Please transcribe the listing in its entirety, character for character.

**INPUT DATA:**
┄┄┄┄┄┄┄┄┄┄

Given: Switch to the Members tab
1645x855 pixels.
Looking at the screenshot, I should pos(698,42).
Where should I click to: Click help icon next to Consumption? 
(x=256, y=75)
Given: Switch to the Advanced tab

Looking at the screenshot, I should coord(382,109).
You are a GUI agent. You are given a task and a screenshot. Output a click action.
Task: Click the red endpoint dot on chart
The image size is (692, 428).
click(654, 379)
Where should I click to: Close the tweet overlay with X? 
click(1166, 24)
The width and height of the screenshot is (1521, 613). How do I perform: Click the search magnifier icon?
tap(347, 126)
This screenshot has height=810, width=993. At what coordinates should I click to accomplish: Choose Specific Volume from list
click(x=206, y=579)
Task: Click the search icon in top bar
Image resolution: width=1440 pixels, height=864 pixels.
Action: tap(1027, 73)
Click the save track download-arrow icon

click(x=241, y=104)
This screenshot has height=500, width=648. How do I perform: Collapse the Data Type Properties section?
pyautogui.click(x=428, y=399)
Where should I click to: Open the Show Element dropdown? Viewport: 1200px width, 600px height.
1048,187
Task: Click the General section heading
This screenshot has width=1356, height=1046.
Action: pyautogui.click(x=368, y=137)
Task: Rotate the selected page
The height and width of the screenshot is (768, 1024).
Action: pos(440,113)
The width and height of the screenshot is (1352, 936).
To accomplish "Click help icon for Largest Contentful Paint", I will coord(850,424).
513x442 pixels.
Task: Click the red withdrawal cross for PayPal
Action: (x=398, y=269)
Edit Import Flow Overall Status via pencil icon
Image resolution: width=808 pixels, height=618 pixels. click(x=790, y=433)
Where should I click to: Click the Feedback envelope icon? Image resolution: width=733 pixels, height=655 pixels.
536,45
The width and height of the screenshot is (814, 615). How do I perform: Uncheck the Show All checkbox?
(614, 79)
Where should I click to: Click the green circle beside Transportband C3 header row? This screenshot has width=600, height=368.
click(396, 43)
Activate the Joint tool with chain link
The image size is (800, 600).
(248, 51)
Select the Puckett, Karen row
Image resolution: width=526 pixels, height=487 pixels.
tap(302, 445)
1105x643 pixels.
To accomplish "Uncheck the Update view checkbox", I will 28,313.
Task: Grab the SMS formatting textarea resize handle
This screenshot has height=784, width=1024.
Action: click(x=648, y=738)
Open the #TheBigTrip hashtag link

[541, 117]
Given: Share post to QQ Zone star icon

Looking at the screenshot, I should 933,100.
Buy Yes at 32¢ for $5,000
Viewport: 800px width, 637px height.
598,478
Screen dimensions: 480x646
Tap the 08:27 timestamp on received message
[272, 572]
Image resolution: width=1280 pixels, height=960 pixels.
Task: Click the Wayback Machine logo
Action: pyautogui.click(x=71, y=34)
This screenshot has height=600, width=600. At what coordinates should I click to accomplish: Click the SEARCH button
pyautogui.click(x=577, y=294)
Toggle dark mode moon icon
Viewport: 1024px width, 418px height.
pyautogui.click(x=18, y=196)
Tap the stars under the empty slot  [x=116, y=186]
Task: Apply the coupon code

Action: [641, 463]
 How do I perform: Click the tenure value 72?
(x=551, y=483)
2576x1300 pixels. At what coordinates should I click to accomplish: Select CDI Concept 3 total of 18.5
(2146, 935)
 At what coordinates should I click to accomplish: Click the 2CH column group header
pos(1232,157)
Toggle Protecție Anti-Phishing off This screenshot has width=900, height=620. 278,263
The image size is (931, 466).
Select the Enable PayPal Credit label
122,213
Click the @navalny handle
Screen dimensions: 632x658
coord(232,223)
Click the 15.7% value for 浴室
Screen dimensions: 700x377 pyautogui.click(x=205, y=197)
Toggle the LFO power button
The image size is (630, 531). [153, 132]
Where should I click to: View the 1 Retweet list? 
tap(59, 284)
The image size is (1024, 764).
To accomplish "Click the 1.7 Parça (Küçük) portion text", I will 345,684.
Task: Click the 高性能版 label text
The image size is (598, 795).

┄┄┄┄┄┄┄┄┄┄

**RESULT:**
Given: Switch to the Members tab
1645x855 pixels.
Looking at the screenshot, I should pos(698,42).
Where should I click to: Click help icon next to Consumption? 
(x=256, y=75)
Given: Switch to the Advanced tab

Looking at the screenshot, I should coord(382,109).
You are a GUI agent. You are given a task and a screenshot. Output a click action.
Task: Click the red endpoint dot on chart
The image size is (692, 428).
click(654, 379)
Where should I click to: Close the tweet overlay with X? 
click(1166, 24)
The width and height of the screenshot is (1521, 613). How do I perform: Click the search magnifier icon?
tap(347, 126)
This screenshot has height=810, width=993. At what coordinates should I click to accomplish: Choose Specific Volume from list
click(x=206, y=579)
Task: Click the search icon in top bar
Image resolution: width=1440 pixels, height=864 pixels.
Action: tap(1027, 73)
Click the save track download-arrow icon

click(x=241, y=104)
This screenshot has height=500, width=648. How do I perform: Collapse the Data Type Properties section?
pyautogui.click(x=428, y=399)
Where should I click to: Open the Show Element dropdown? Viewport: 1200px width, 600px height.
1048,187
Task: Click the General section heading
This screenshot has width=1356, height=1046.
Action: pyautogui.click(x=368, y=137)
Task: Rotate the selected page
The height and width of the screenshot is (768, 1024).
Action: pos(440,113)
The width and height of the screenshot is (1352, 936).
To accomplish "Click help icon for Largest Contentful Paint", I will coord(850,424).
513x442 pixels.
Task: Click the red withdrawal cross for PayPal
Action: (x=398, y=269)
Edit Import Flow Overall Status via pencil icon
Image resolution: width=808 pixels, height=618 pixels. click(x=790, y=433)
Where should I click to: Click the Feedback envelope icon? Image resolution: width=733 pixels, height=655 pixels.
536,45
The width and height of the screenshot is (814, 615). How do I perform: Uncheck the Show All checkbox?
(614, 79)
Where should I click to: Click the green circle beside Transportband C3 header row? This screenshot has width=600, height=368.
click(396, 43)
Activate the Joint tool with chain link
The image size is (800, 600).
(248, 51)
Select the Puckett, Karen row
Image resolution: width=526 pixels, height=487 pixels.
tap(302, 445)
1105x643 pixels.
To accomplish "Uncheck the Update view checkbox", I will 28,313.
Task: Grab the SMS formatting textarea resize handle
This screenshot has height=784, width=1024.
Action: click(x=648, y=738)
Open the #TheBigTrip hashtag link

[541, 117]
Given: Share post to QQ Zone star icon

Looking at the screenshot, I should 933,100.
Buy Yes at 32¢ for $5,000
Viewport: 800px width, 637px height.
598,478
Screen dimensions: 480x646
Tap the 08:27 timestamp on received message
[272, 572]
Image resolution: width=1280 pixels, height=960 pixels.
Task: Click the Wayback Machine logo
Action: pyautogui.click(x=71, y=34)
This screenshot has height=600, width=600. At what coordinates should I click to accomplish: Click the SEARCH button
pyautogui.click(x=577, y=294)
Toggle dark mode moon icon
Viewport: 1024px width, 418px height.
pyautogui.click(x=18, y=196)
Tap the stars under the empty slot  [x=116, y=186]
Task: Apply the coupon code

Action: [641, 463]
 How do I perform: Click the tenure value 72?
(x=551, y=483)
2576x1300 pixels. At what coordinates should I click to accomplish: Select CDI Concept 3 total of 18.5
(2146, 935)
 At what coordinates should I click to accomplish: Click the 2CH column group header
pos(1232,157)
Toggle Protecție Anti-Phishing off This screenshot has width=900, height=620. 278,263
The image size is (931, 466).
Select the Enable PayPal Credit label
122,213
Click the @navalny handle
Screen dimensions: 632x658
coord(232,223)
Click the 15.7% value for 浴室
Screen dimensions: 700x377 pyautogui.click(x=205, y=197)
Toggle the LFO power button
The image size is (630, 531). [153, 132]
Where should I click to: View the 1 Retweet list? 
tap(59, 284)
The image size is (1024, 764).
To accomplish "Click the 1.7 Parça (Küçük) portion text", I will 345,684.
Task: Click the 高性能版 label text
The image size is (598, 795).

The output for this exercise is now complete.